▶ Problem description: Every line of the data below must be given again exactly.
______________________________
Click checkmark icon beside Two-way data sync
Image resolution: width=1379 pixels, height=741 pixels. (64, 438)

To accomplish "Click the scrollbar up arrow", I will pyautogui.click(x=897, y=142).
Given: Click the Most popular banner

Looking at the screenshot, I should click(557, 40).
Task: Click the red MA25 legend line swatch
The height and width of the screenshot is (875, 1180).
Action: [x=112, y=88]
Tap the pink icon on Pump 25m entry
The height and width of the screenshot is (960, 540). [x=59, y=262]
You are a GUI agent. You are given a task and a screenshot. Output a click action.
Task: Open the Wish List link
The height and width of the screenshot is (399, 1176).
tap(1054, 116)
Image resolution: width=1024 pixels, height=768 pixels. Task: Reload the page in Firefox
______________________________
▶ Written solution:
Click checkmark icon beside Two-way data sync
Image resolution: width=1379 pixels, height=741 pixels. (64, 438)

To accomplish "Click the scrollbar up arrow", I will pyautogui.click(x=897, y=142).
Given: Click the Most popular banner

Looking at the screenshot, I should click(557, 40).
Task: Click the red MA25 legend line swatch
The height and width of the screenshot is (875, 1180).
Action: [x=112, y=88]
Tap the pink icon on Pump 25m entry
The height and width of the screenshot is (960, 540). [x=59, y=262]
You are a GUI agent. You are given a task and a screenshot. Output a click action.
Task: Open the Wish List link
The height and width of the screenshot is (399, 1176).
tap(1054, 116)
Image resolution: width=1024 pixels, height=768 pixels. Task: Reload the page in Firefox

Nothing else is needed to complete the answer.